Participants learned that with a sunny deck or patio, fresh vegetables could be grown and harvested our their back doors. Lettuce Link and West Seattle’s Backyard Greenhouse provided starts ranging from common leaf lettuce to exotic raddichio. Containers and soil were donated by individuals and local businesses (West Seattle Nursery, Junction True Value). We hope that this class improves access to the 5-a-day and increases self-reliance in obtaining healthy foods. We hope to continue this program and are soliciting donations of pots (1-5 gallon) – plastic or other lightweight material. For more info: info@gleanit.org

And as we mentioned Wednesday night, a big effort to improve local access to not only healthy food but more fitness options is under way in the form of the King County Food and Fitness Initiative, with Delridge/White Center as an area of emphasis. Wednesday night’s update came with a brainstorming session at the monthly Delridge District Council meeting; read on for the latest:

Later this morning, as part of the Food and Fitness Initiative, a Grocery Audit will be under way in the Delridge/White Center area, to gather information on what’s available, and where, at area stores. It’s just one puzzle piece putting together a bigger picture of assessing the challenges ahead in making sure area residents have better access to fresh, healthy food … and more.

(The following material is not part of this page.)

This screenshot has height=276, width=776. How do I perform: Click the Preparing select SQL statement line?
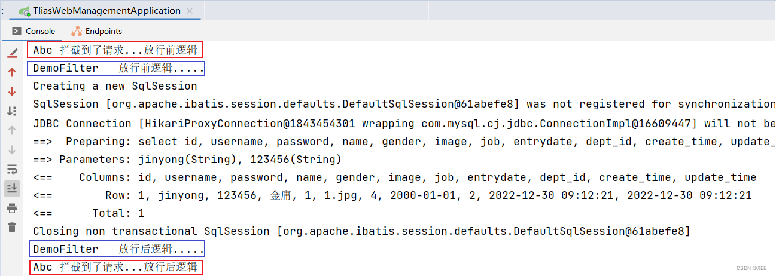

Delridge Neighborhoods Development Association executive director Derek Birnie led the Food and Fitness Initiative discussion at Wednesday night’s meeting. The push right now is to get a community plan by early next year, to implement over the ensuing 8 years. And the stakes are high — for one, he said, the Delridge area has a higher rate of diabetes-related mortality than any other neighborhood in King County.

Pete Spalding, who serves on the West Seattle Food Bank board of directors as well as chairing the Delridge District Council, noted that food banks are facing a challenge right now in serving clients — WSFB, he said, is spending more than double what it had to spend a year earlier, because of rising costs of food and fuel.

But Delridge wasn’t chosen as a Food and Fitness Initiative focus area just because of the problems to be solved, but also because of its track record of collaboration.

And collaboration is what the Wednesday night brainstorming was all about — with ideas thrown out for possible inclusion in the community plan, such as:

*Delridge-area farmers’ market?
*Reviving nutrition education in schools (something like the olden-days “home economics”)
*Offering high-school students the opportunity to do their required “community service time” in activities related to the Food and Fitness Initiative
*Horticulture classes for kids/teens
*Increasing awareness of walkable local trails such as the Longfellow Creek Trail

… and many other ideas. Look for more chances to participate in KCFFI planning discussions in the months to come; read up on what it’s all about by checking out the website at kcffi.org.